Allegations Against the Sudanese Armed Forces
Local monitors quickly identified the suspected source of the strike. The Emergency Lawyers and the Resistance Committees in el-Fasher released statements on social media. Both grassroots groups blamed the Sudanese Armed Forces for the Wednesday assault, noting that Kutum has been under RSF control since the early months of the conflict. The army did not immediately respond to requests for comment regarding the strike in Kutum.
Demands for Accountability and Legal Oversight
Rights groups argue the strike violated the Geneva Conventions, specifically the principles of distinction, proportionality, and precaution. The Sudanese Alliance for Rights is calling for an immediate, independent investigation. They have urged the African Union and the United Nations Human Rights Council to deploy fact-finding missions to identify those responsible.
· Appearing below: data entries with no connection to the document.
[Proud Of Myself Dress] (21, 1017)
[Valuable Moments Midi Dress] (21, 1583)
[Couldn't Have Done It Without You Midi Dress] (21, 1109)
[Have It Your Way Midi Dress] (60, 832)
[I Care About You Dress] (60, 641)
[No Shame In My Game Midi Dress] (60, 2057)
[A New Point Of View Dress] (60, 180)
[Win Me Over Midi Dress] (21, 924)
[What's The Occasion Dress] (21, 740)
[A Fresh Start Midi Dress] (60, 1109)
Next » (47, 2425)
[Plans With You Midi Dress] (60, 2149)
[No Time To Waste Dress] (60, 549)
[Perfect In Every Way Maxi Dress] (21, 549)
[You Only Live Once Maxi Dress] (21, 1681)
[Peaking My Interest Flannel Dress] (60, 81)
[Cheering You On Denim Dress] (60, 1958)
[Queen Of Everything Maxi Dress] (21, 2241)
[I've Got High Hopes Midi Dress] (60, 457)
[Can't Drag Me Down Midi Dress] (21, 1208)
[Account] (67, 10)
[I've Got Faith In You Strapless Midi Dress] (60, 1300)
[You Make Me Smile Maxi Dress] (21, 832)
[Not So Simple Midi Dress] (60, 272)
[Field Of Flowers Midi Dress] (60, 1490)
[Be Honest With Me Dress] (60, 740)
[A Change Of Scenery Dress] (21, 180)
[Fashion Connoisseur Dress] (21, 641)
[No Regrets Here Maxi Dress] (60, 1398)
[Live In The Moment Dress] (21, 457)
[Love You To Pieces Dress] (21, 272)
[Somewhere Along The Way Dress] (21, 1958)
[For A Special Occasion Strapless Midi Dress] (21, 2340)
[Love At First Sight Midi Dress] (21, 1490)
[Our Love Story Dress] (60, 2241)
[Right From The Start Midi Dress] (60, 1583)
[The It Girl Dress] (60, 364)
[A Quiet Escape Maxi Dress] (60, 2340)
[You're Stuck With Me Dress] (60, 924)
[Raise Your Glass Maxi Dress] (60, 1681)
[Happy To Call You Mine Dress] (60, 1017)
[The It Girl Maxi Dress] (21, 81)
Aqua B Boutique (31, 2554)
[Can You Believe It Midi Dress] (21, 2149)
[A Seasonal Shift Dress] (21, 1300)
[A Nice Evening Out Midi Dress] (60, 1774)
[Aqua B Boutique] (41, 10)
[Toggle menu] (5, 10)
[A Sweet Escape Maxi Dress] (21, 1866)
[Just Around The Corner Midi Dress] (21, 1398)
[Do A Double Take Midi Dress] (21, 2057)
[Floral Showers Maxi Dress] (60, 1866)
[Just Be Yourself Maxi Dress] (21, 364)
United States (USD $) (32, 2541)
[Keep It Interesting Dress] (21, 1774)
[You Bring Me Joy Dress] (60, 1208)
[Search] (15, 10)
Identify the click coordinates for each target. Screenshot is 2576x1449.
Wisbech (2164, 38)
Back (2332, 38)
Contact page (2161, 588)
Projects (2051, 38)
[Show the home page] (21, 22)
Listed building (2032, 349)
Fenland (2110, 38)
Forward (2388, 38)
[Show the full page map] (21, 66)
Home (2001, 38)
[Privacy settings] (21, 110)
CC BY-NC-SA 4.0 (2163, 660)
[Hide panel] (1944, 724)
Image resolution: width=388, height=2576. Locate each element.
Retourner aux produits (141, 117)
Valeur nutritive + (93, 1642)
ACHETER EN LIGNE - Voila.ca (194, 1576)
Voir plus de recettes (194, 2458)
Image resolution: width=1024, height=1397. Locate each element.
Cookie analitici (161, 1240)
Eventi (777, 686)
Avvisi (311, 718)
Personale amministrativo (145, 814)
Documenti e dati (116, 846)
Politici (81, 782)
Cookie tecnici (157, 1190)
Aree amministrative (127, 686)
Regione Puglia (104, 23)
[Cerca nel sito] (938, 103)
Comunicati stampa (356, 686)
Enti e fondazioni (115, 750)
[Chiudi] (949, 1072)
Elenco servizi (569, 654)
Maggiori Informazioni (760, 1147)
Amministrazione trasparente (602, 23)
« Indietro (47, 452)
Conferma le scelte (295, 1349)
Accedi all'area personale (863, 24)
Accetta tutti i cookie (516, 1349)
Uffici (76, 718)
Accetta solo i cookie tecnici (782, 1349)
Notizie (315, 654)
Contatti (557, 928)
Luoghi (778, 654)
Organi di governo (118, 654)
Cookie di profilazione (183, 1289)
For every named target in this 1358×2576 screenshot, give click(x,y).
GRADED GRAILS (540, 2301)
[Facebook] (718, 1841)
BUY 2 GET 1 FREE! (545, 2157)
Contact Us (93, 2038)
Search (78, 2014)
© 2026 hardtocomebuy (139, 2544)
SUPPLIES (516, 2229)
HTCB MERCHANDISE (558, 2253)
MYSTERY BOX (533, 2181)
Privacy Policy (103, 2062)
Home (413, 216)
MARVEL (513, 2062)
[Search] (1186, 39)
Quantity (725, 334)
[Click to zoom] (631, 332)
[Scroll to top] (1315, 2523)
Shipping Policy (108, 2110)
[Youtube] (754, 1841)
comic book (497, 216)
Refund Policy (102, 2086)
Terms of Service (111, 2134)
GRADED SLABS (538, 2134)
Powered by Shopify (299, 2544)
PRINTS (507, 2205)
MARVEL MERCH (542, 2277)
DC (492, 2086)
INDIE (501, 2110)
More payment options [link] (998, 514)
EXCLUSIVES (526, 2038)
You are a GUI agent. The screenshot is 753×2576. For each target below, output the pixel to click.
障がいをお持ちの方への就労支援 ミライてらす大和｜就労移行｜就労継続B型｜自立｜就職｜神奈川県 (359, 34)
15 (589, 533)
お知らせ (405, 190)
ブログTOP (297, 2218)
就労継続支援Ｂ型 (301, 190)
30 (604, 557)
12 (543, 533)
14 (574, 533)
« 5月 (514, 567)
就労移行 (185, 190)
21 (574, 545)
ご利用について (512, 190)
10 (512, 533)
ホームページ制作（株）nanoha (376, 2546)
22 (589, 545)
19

The group emphasised that such indiscriminate targeting may constitute war crimes under the Rome Statute.
Escalation of Drone Warfare
Sudan is currently gripped by an intensifying drone war between the army and the paramilitary Rapid Support Forces. This conflict has raged since April 2023, with recent data showing a sharp increase in aerial attacks across South Kordofan and the Blue Nile. The United Nations reported that more than 500 civilians were killed in drone strikes between January and mid-March 2026 alone, primarily in Kordofan and Darfur. These technological escalations have displaced thousands of additional people and fueled a sharp rise in civilian deaths documented by the UN Human Rights Office.
Humanitarian Crisis and Casualties
The human cost of the Sudanese war is staggering and difficult to track. U.N. figures suggest the nearly three-year conflict killed more than 40,000 people. However, independent analysts and humanitarian groups now suggest the true toll could exceed 150,000 when accounting for famine and secondary health crises. Humanitarian operations now face extreme danger due to the surge in drone strikes in the Kordofan region.
Targeting of Medical Facilities
The violence frequently spills into protected civilian infrastructure. A drone attack hit a hospital in the south-central part of the country last week. That strike killed at least 10 people and targeted sensitive areas. Doctors Without Borders reported that the RSF launched two drone strikes on al-Jabalain Hospital. The hits damaged an operating theatre and a maternity ward.
Global Demands for Protection
Medical organisations are demanding an immediate end to the targeting of healthcare workers. “MSF is outraged by these repeated attacks on health care, which have escalated dangerously in recent weeks,” said Esperanza Santos, MSF head of emergencies for Sudan, at the time. She emphasised that health facilities and patients must always be protected. Santos added, “We call on RSF and SAF to immediately stop this spiral of violence against medical facilities.”
As the conflict nears the three-year mark, the systematic use of remote-warfare technology continues to erode the distinction between combatants and non-combatants. Without a renewed commitment to international humanitarian law from both the SAF and RSF, the cycle of aerial strikes on civilian gatherings and hospitals risks becoming a permanent, lethal feature of the Sudanese landscape.